ED Shooting Shows Why Confronting Hospital Violence Must Be A Priority
The Feb. 15 early morning shooting inside the emergency department of Scotland Memorial Hospital in Laurinburg, NC, provides an unwelcomed, frightening, and extreme example of the violence that healthcare professionals too often confront.
If you want to read the details of the report, here's a local news link. Bottom line: some jerk allegedly brought a gun into a hospital and started shooting people. I really don't care what his motive was, although I was gratified—but not surprised—to read that the healthcare professionals on duty acted heroically to secure the safety of their patients.

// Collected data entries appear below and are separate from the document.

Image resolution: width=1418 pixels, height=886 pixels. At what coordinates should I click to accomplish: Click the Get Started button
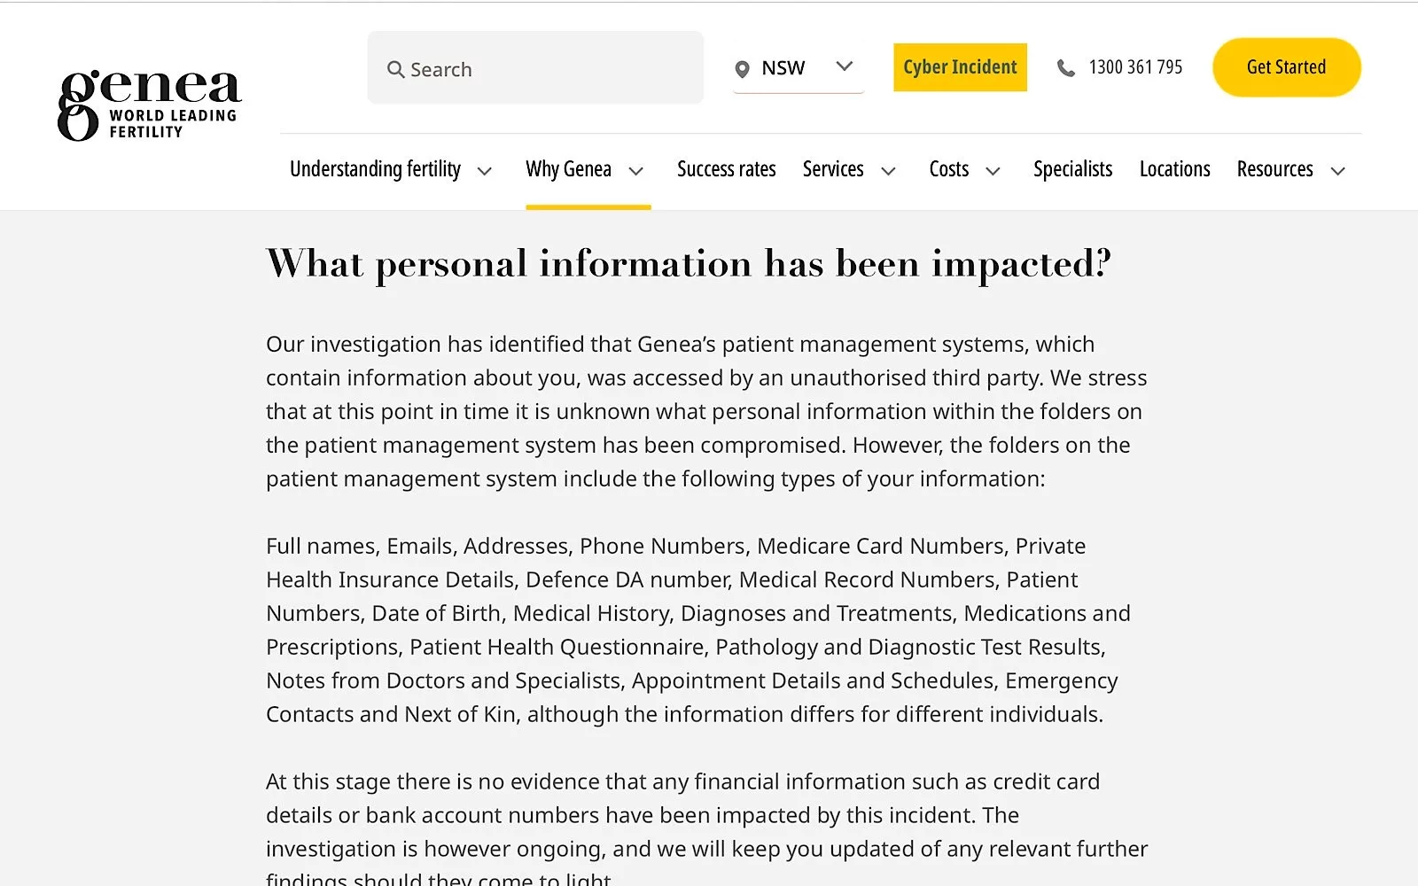(x=1286, y=66)
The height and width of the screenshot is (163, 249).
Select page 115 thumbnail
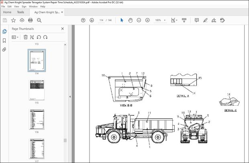click(37, 90)
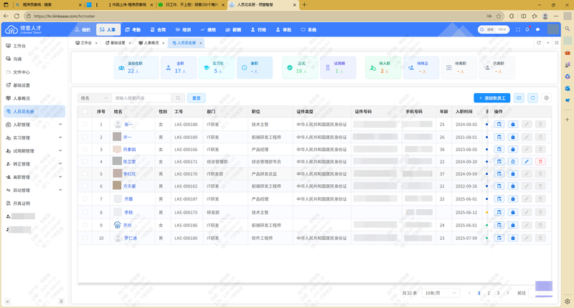Switch to the 人事概况 page tab
Viewport: 574px width, 308px height.
pyautogui.click(x=151, y=43)
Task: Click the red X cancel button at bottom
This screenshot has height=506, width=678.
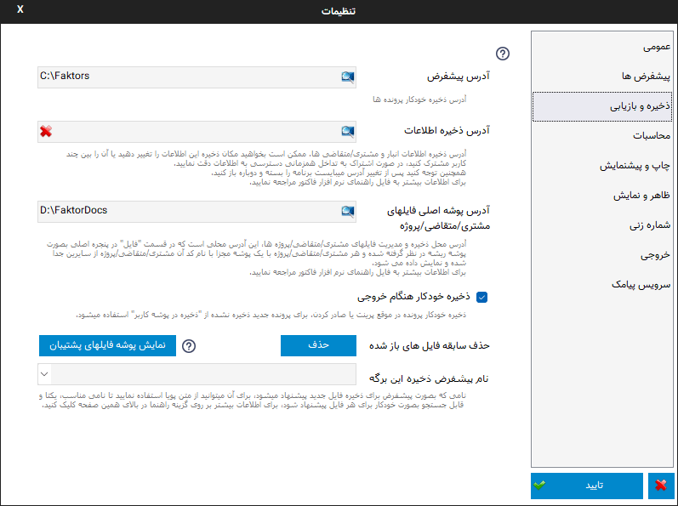Action: click(661, 486)
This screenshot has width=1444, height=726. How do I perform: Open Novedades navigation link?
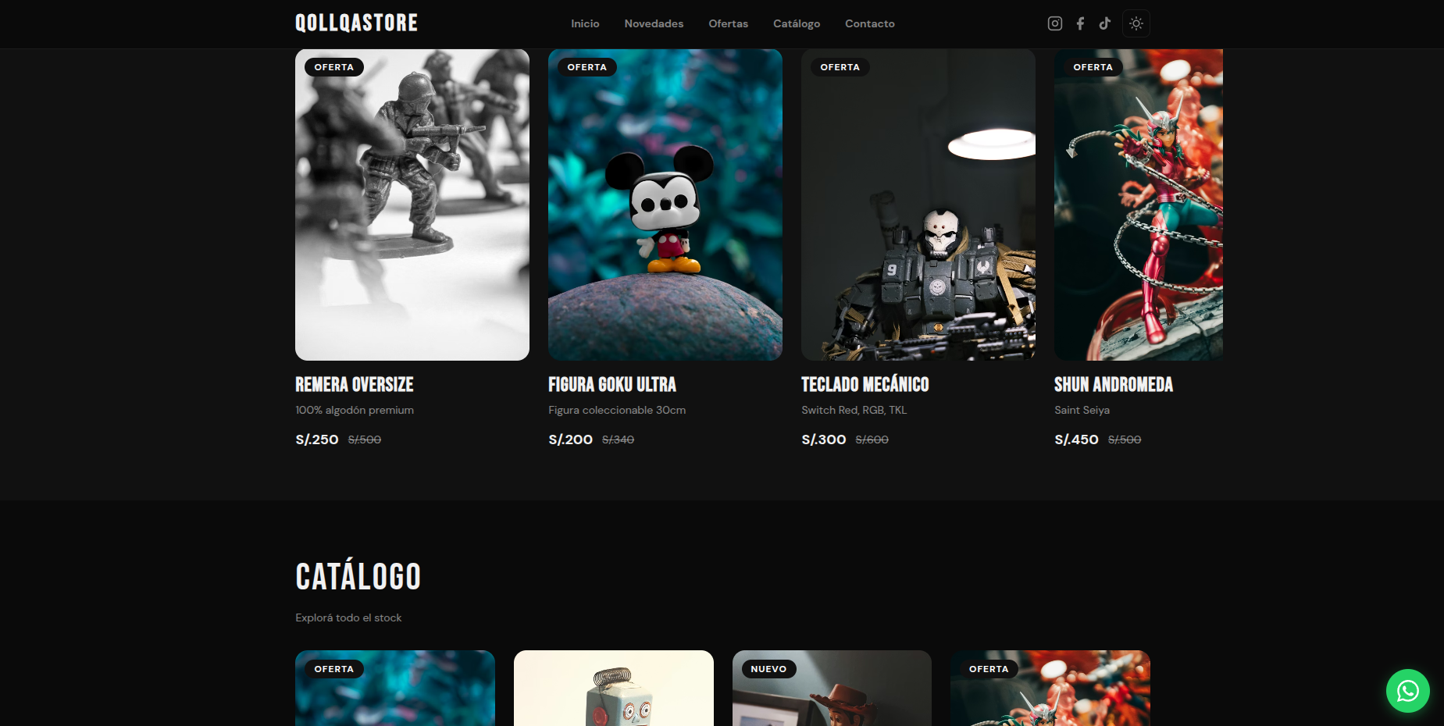pyautogui.click(x=654, y=23)
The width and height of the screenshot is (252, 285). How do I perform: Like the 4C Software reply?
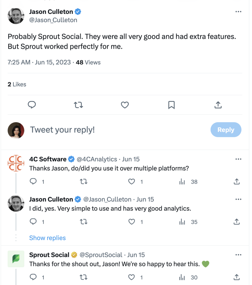pyautogui.click(x=131, y=182)

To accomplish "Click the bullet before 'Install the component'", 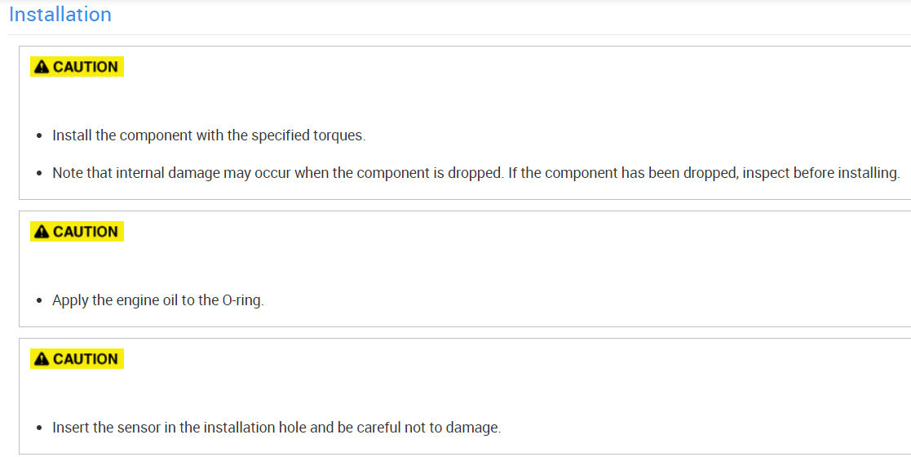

When the attack was over, one patient at the hospital had suffered multiple critical gunshot wounds to the chest, his alleged attacker was in police custody, the hospital was in lockdown, and a number of healthcare professionals and their patients—though not physically injured-were badly shaken.
The story got little play nationally and not that much play around North Carolina—a couple of news cycles and then nothing. That left me wondering if hospital violence has become so commonplace that it no longer warrants extensive news coverage. Had a similar shooting occurred in a school, for example, it likely would have generated much more media coverage. Is this a sign that we are becoming inured to the idea of violence in the ED? Let's hope not.
From everything I've heard and read so far, it appears that Scotland Memorial CEO/President Greg Wood and his staff did a good job responding to the shooting, and then keeping the public informed. SMH issued two press releases in the hours immediately after the shooting—doing their best to explain the convoluted chain of events and the hospital's response, even as the police investigation was still underway.
"We have never experienced anything like this in our hospital before," Wood said in a media release. "The safety of our patients, visitors, and staff is of paramount importance to us, and we have extensive security measures in place to minimize the likelihood of such a horrific incident as this."
Wood understands the importance of keeping the public informed on this critical issue. He could have simply referred inquiries to the local police. You'd be amazed at how many hospitals do. SMH is still assessing its reaction to the shooting, what worked, what could be improved upon, etc. I hope to speak with Wood when that review is complete.
When will hospital violence get the attention it deserves? This is not a new phenomenon. HealthLeaders Media and other healthcare media have reported on it, but you don't see it talked about much anywhere else. An Emergency Nurses Association survey last year found that more than half of emergency nurses say they've been "spit on," "hit," "pushed or shoved," "scratched," and "kicked" while on the job. One in four of the 3,465 emergency nurses surveyed for Violence Against Nurses Working in U.S. Emergency Departments say they've been assaulted more than 20 times in the past three years, and one in five nurses have been verbally abused more than 200 times during the same period.